DAB2 interactive protein (DAB2IP) methylation in serum DNA of non-small cell lung cancer (NSCLC) patients (p) with epidermal growth factor receptor (EGFR) mutations.

Abstract

7593 Background: DAB2IP loss promotes primary tumor growth by activating Ras and drives metastasis through NFkB, serving as a signaling scaffold to coordinately regulate these pathways. DAB2IP is frequently methylated in lung cancer, and methylation in the m2a region is a key regulatory factor for DAB2IP expression in prostate cancer.

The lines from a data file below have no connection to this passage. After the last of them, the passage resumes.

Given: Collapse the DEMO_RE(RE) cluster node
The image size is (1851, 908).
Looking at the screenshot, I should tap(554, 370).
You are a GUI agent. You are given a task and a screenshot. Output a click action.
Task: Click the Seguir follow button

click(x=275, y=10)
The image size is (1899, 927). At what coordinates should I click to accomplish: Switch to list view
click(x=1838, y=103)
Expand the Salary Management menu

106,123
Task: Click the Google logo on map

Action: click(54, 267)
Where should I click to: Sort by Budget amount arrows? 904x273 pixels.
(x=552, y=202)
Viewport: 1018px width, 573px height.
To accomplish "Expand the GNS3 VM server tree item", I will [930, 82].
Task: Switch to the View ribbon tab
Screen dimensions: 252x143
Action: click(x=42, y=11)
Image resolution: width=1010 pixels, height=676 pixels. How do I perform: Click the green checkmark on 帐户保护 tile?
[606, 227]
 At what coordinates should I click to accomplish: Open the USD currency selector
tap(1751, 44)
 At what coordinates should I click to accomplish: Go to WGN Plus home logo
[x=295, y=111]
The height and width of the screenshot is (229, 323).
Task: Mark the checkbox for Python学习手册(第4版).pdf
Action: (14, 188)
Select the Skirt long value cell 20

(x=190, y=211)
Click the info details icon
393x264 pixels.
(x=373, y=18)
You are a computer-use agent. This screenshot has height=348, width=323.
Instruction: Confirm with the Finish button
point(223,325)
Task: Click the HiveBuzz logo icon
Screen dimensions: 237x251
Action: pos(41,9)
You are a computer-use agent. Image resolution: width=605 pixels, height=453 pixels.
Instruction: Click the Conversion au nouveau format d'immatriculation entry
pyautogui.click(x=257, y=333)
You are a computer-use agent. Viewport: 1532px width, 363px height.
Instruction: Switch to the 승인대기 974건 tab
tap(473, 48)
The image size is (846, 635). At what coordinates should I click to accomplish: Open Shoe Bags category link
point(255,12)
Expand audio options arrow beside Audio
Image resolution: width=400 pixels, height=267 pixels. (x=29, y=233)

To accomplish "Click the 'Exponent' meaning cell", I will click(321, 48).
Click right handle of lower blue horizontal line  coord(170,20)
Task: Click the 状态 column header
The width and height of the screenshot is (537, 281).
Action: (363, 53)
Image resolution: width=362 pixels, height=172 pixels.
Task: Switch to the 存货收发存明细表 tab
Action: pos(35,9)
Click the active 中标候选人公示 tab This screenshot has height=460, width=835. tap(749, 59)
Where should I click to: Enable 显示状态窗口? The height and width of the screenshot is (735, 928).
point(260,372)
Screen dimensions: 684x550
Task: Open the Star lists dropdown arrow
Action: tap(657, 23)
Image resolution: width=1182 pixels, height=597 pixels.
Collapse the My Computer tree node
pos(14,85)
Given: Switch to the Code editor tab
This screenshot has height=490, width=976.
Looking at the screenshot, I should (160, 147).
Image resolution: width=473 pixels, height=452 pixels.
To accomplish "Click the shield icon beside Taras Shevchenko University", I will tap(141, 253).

We examined DAB2IP methylation in cell lines and in serum from erlotinib-treated NSCLC p with EGFR mutations. Methods: In human lung, breast and colorectal cancer cell lines, we analyzed DAB2IP promoter methylation in regions m2a and m2b by methylation-specific PCR (MSP) and bisulfite genomic sequencing. In circulating serum DNA from 152 erlotinib-treated NSCLC p with EGFR mutations, we analyzed methylation in the m2a and m2b promoter regions of DAB2IP by MSP. Methylation status was correlated with clinical outcome. Results: Methylation was detected in the m2a region of 42 (27.63%) p, and in the m2b region in 51 (33.55%) p. There were no major differences in clinical characteristics (age, gender, smoking history, EGFR mutation type, metastatic sites) between p with methylation in the m2a region and p with methylation in the m2b region. Overall progression-free survival (PFS) was 15 months (m), and median survival (MS) 28 m for all 152 p. For the 41 p with bone metastases (mets), PFS was 14 m for 30 p without methylation in the m2a region vs 8 m for 11 p with methylation in the m2a region (P=0.01), and MS was 23 m vs 10 m, respectively (P=0.19). For the 57 p with distant mets but no lung mets, PFS was 18 m for 36 p without methylation in the m2a region vs 10 m for 21 p with methylation in the m2a region (P=0.01), and MS was 24 m vs 16 m, respectively (P=0.03). No differences in either PFS or MS were observed according to the methylation status of the m2b region. Conclusions: Methylation in the m2a region of DAB2IP in serum DNA correlates with PFS and MS to erlotinib in NSCLC p with EGFR mutations with non-lung mets. Surveillance of DAB2IP methylation status in circulating DNA could be a useful tool to predict outcome to erlotinib in EGFR-mutated NSCLC p with non-lung mets.